Kishi probably got bored of the Rinnegan techs, he doesn't draw them much even though there're two rinnegan users on the battlefield, he's a susanoo fanboy


----------



## Shattering (Aug 6, 2013)

Pretty sure that all of Madara's rinnegan tech will be as massive as his meteors, he can't use them without killing all the characters in the battlefield, Kishi is saving them for his first and maybe last serious battle.

It makes me sad cause I would like to see this Madara and not directly his *next version* in combat


----------



## Star★Platinum (Aug 6, 2013)

There's more back and forth jutsu.
However.. the ending.

Madara:_ Obito is gaining far too much control, perhaps it's time for my trump card.. _
Madara: Hashirama.. I..
*A newly re-energized Juubito (courtesy of the Jubi's chakra) is preparing to BAMflash the alliance.*
Naruto: Get-Get ready.
Sasuke: !*
Juubito Takes off at great speeds, seemingly disappearing. A cloud of smoke left in his wake.*
Hiruzen: This is it..
Minato: Too fast.*
Suddenly roots from the ground raise up and wrap themselves around Juubito an inch or so from where Naruto and co. Stand..   BOOM!  An almighty explosion envelops Juubito, who goes skidding out of the created  smoke clutching a stump, his arm missing.*
Naruto:?!
Sasuke:?!
Minato:?!

*Madara stands, a hand on his hip.. Alongside Hashirama, his arms out-stretch in a mokuton pose,  Both of the atop a large, mechanical/skeleton-like bipedal machine.. A sharingan symbol on it's side. The main cannon steaming.*

The Uchiha's true power..Susano'o's final form, The Sharingtank takes flight!


----------



## Lord Stark (Aug 6, 2013)

Prediction
Chapter 642: Hiruzen Takes the Field
Obito: !
Naruto: Did we get him?
Hiruzen arrives
Sasuke: He's...
Minato: !
Tobirama: !
Hiruzen: That's...I see the Kyuubi's regenerative power.  
Obito: Bijuudama
Hiruzen: Quintuple Rashomon!
Obito: !
Hiruzen: Rashomon Return
A Sixth Rashomon appears behind Obito and blasts him with his own attack.
Naruto: Wow! You were pretty strong Hokage-jii-san
Hiruzen: I am the third Hokage! Sennin Modo!
Sasuke: He's already recovered.
Obito: Sandaime, do you really think that you can stop me with that power?
Hiruzen: Kyoumon, Kai!
Naruto: That's like...bushy brow's sensei!
Hiruzen: Yoru no Saru! (Evening Monkey)
Hiruzen unleashes his god-like power!
+++++
• What is asked: Copy the passage of the forum thread between "Obito: Bijuudama" and "He's already recovered.", inclusive, substituting "Tailed Beast Ball" for "Bijuudama".

(Word and element locating data)
+++++
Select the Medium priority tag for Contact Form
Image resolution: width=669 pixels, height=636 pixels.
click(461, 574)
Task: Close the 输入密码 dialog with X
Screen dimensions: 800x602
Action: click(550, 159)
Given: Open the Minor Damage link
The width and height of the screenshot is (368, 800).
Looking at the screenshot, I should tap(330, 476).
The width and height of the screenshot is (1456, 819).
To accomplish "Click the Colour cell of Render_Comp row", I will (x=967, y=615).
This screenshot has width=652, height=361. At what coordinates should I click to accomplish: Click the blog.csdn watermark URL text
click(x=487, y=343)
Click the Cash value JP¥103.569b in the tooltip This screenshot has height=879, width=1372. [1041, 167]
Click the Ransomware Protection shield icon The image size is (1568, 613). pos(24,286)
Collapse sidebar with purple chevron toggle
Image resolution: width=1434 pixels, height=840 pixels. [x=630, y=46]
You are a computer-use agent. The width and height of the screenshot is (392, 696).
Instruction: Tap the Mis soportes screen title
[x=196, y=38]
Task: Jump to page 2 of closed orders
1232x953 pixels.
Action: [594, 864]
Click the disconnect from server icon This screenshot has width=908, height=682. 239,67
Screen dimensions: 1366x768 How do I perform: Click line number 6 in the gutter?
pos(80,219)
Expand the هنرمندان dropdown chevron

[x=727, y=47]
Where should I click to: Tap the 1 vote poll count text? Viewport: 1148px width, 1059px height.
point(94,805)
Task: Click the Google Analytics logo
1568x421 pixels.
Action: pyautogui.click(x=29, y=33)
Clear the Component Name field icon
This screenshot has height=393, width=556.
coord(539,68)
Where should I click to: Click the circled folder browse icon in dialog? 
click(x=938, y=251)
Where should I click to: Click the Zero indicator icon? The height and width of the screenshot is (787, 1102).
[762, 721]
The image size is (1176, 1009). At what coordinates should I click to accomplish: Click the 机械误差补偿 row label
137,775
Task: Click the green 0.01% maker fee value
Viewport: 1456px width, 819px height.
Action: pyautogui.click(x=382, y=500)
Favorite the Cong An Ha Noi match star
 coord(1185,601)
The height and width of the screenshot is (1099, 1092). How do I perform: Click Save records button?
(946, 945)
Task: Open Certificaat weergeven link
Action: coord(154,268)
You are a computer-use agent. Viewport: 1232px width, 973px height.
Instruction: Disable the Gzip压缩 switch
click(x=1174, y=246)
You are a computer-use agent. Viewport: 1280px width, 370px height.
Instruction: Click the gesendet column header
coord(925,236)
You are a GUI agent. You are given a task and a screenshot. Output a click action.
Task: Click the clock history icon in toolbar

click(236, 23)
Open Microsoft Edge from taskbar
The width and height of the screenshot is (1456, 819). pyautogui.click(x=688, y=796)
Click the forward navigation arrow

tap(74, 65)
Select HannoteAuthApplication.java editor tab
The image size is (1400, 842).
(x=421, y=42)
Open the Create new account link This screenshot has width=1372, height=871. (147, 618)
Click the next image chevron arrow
+++++
• Solved exercise:
Obito: Tailed Beast Ball
Hiruzen: Quintuple Rashomon!
Obito: !
Hiruzen: Rashomon Return
A Sixth Rashomon appears behind Obito and blasts him with his own attack.
Naruto: Wow! You were pretty strong Hokage-jii-san
Hiruzen: I am the third Hokage! Sennin Modo!
Sasuke: He's already recovered.